### PASSAGE SHOWN
"""
Until recently, the Great Depression of the 1930s was considered the worst crisis of capitalism. Today, historians, economists and the business media have confirmed that we are now experiencing the worst crisis of contemporary capitalism. The early-twentieth-century Great Depression seems to pale in comparison to the ‘great financial crisis’ that occurred at the beginning of the twenty-first century. Despite the massive bailouts given to banks and finance houses, deepening austerity in the heartlands of capitalism and a tenuous continuity in growth rates in countries like China and India, the end of the crisis is not in sight. This, of course, does not mean capitalism is about to collapse – but it is certainly in a state of deepening crisis and will probably reach a historical terminus, like all social systems before it.

However, this volume does not attempt to make catastrophic predictions, but instead sets out to explain and provide an understanding of the unfolding crisis by bringing into view its underlying dynamics.
"""
### RECORD EXTRACTS
"""
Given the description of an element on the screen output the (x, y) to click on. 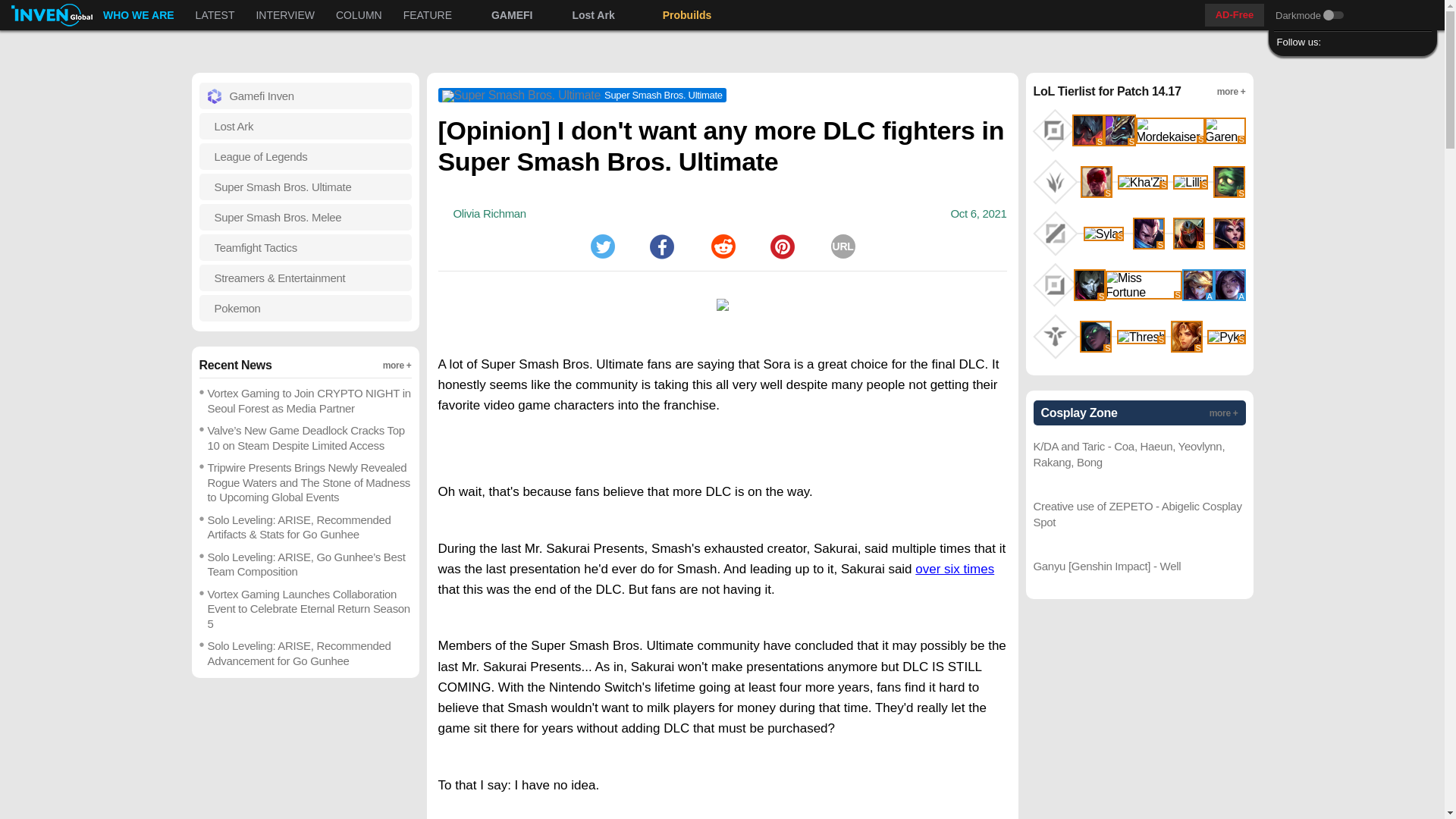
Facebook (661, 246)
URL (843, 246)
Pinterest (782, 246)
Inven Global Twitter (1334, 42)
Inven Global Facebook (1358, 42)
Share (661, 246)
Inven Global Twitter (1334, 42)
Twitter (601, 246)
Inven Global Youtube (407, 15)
"""
### REQUIREMENT 1
In the passage on the crisis of capitalism, which event was until recently considered the worst crisis of capitalism?
### REQUIREMENT 2
Do these statements agree with the passage on the crisis of capitalism? Answer yes or no for each, quoting the words that decide it.
(a) Capitalism is about to collapse.
(b) Countries like China and India have shown a tenuous continuity in growth rates.
(c) The volume sets out to make catastrophic predictions.
### REQUIREMENT 3
Write what comes next in the passage on the crisis of capitalism, picking up after its final sentence.

### FINAL ANSWER 1
The Great Depression of the 1930s.

### FINAL ANSWER 2
(a) No: "This, of course, does not mean capitalism is about to collapse"
(b) Yes: "a tenuous continuity in growth rates in countries like China and India"
(c) No: "this volume does not attempt to make catastrophic predictions"

### FINAL ANSWER 3
With such a deep systemic and conjunctural crisis facing neoliberal capitalism, both in South Africa and beyond, one would intuitively expect the Left to be on the rise and gaining ground. Yet there seems to be an unevenness regarding effective left-wing responses to the crisis. In most instances, trade unions, social movements and left-wing parties seem to be advancing responses that are incapable of bridging the gulf between the current realities and popular expectations of progressive transformation, such as employment creation and less inequality. The weaknesses and advances of the Left in response to the current context are critically assessed in this volume.

By applying a rigorous Marxist (and neo-Marxist) political-economic analysis of the contemporary capitalist crisis and the Left's response to it, this volume confronts some of the inherited weaknesses of Marxist theoretical approaches to capitalist crises. The first weakness, according to Lilley (2012: 44), can be referred to as the ‘vanguardist’ dyad of structural determinism, on the one side, and voluntarism on the other.1 Structural-determinist approaches give primacy to the ‘laws of history’ and the limits of the capitalist system (or the internal weight of its own contradictions).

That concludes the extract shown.